=== EXERCISE ===
Copy the rows word for word, from the line containing "Where should I" through the last row, with both ends included. Leave out the pictures.

** Start **

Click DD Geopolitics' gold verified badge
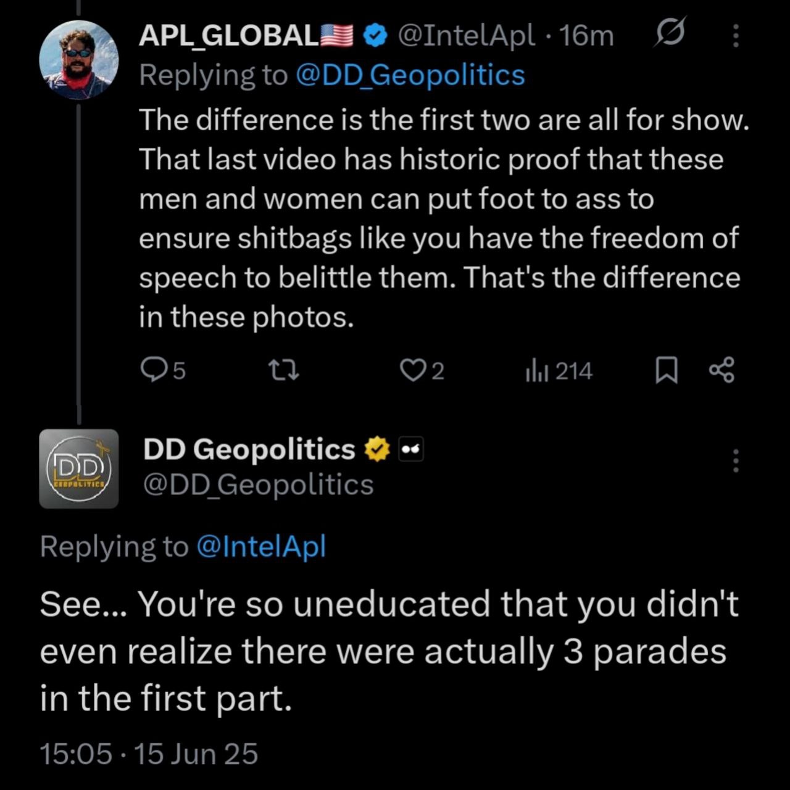 point(378,449)
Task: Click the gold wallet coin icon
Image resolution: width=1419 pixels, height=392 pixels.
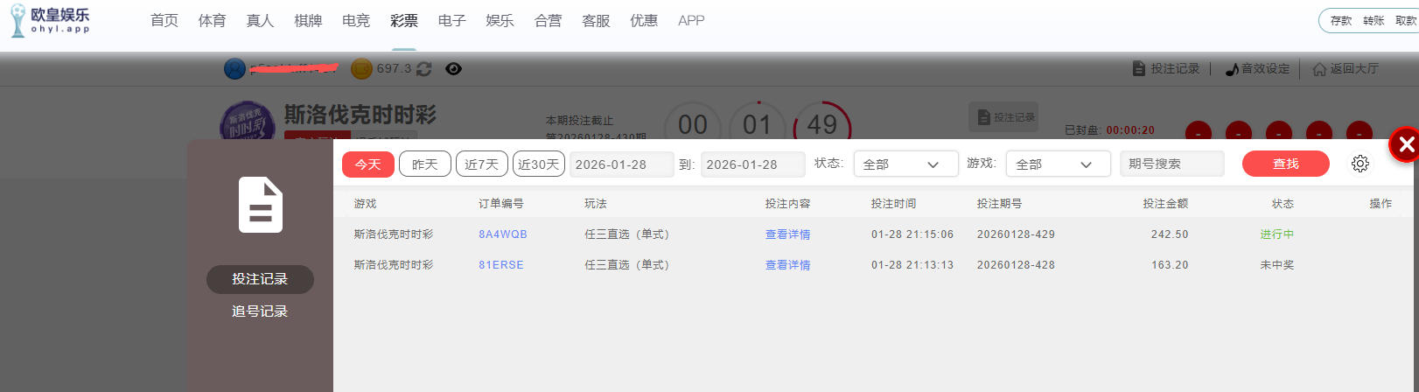Action: tap(361, 68)
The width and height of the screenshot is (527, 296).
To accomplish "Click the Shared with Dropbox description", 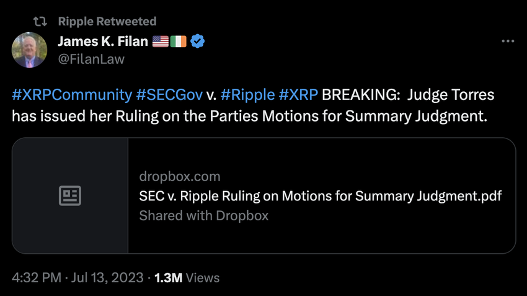I will 204,215.
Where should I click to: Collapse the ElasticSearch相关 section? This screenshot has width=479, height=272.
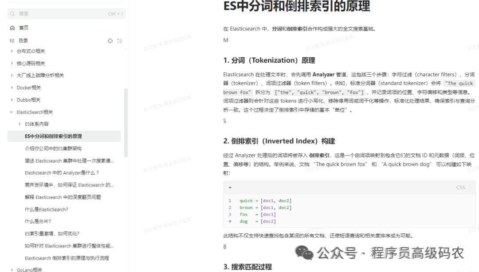click(x=11, y=112)
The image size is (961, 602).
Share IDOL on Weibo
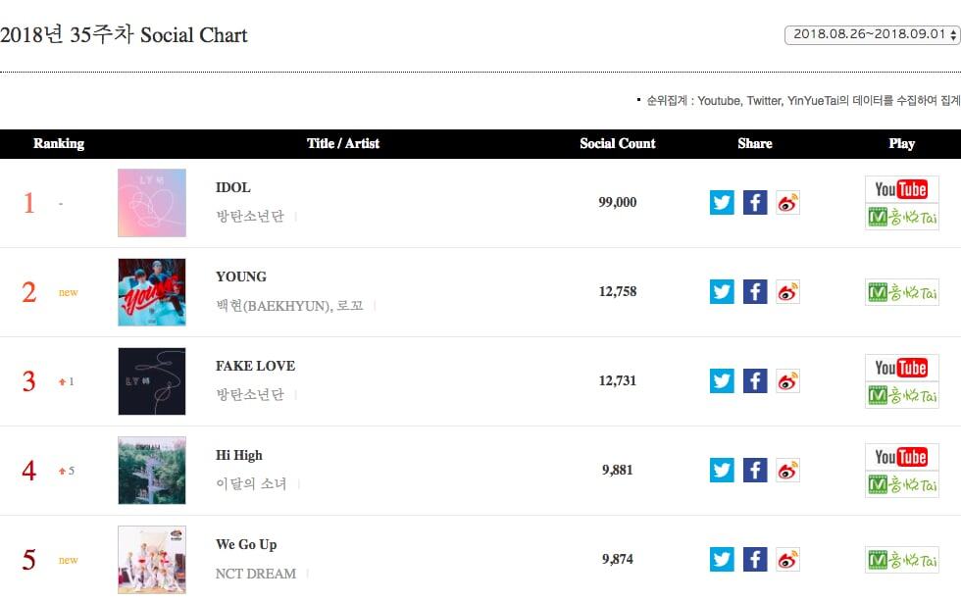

** End **

=== ANSWER TO THE EXERCISE ===
Where should I click to: Collapse the ElasticSearch相关 section? This screenshot has width=479, height=272.
click(x=11, y=112)
The image size is (961, 602).
Share IDOL on Weibo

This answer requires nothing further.